GOALS ▸
A. Translate this sentence from the poker account into Spanish: "I did manage to get back into the lead briefly, but generally, this game did not go at all well for me."
B. In the poker account, what hand did Katie Swift hold when she beat the writer's A/J suited in the first hand?
C. Continue the poker account from its last sentence.

QUOTED PASSAGE ▸
Finally, the first round was over, we were into the last 64, and I was drawn against Katie Swift, one of the Grosvenor sponsored players who I’d been in touch with a couple of times. I had A/J suited in my first hand, but missed completely and lost to her pocket 5s, so not the best start. I did manage to get back into the lead briefly, but generally, this game did not go at all well for me. Katie twice hit sets against me, one time when I had made two pair on the turn, so I lost quite a few chips in that hand (I did suspect I was behind, but reluctantly called quite a large bet on the river). From that point on, there was no coming back for me, and I was out effectively in the first round! Really not a good showing for me at all.

COLLECTED MATERIAL ▸
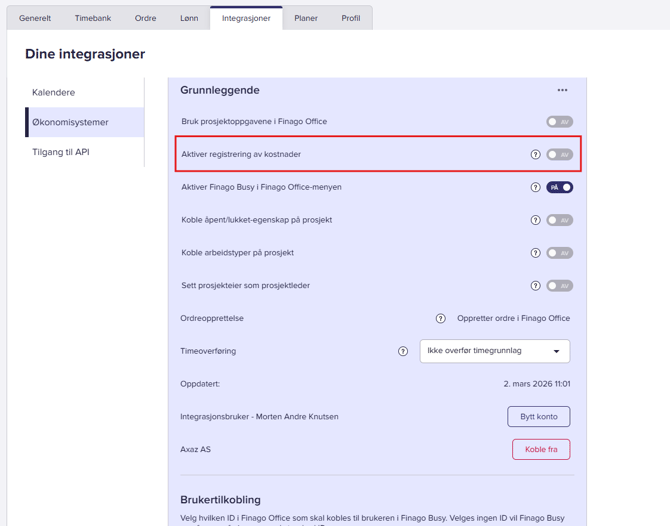Open the three-dot menu beside Grunnleggende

EXPECTED RESULTS ▸
A. Logré volver a ponerme en cabeza brevemente, pero, en general, esta partida no me fue nada bien.

B. Pocket 5s.

C.
So I had to pin my hopes on the £11 heads-up tournament instead. I again had a bye in the first round. I won the game in the round of 64 quite easily (if I recall, my opponent in this game was a bit too keen on making bluffs which I was easily able to pick off). The game in the next round was a little bit more tricky, but then I picked up kings and the flop came something like K/Q/10. I made a smallish bet, suspecting this had hit part of his range, and my opponent went all in. There was a chance he had a straight of course, but of course, I was not folding top set. In fact, he just had K/7 and I was into the round of 16.
In this next round, I quite quickly took a fairly big lead. One notable hand was when I had pocket jacks on a 6/2/2 flop. His bet size on the flop indicated he had something fairly strong, and I had to hope he did not have a 2. A jack on the turn meant I had the hand pretty much locked up. My opponent led, and I elected just to call, anticipating he would also bet the river and I could raise him off that. The problem was, a third flush card came on the river which meant my opponent now slowed down. I thought there was just a chance he was actually disguising the flush, or that he had a hand strong enough to call anyway, so I made a pretty big bet on the river, but sadly, he laid down whatever he had. I rued the fact that I had not raised the turn.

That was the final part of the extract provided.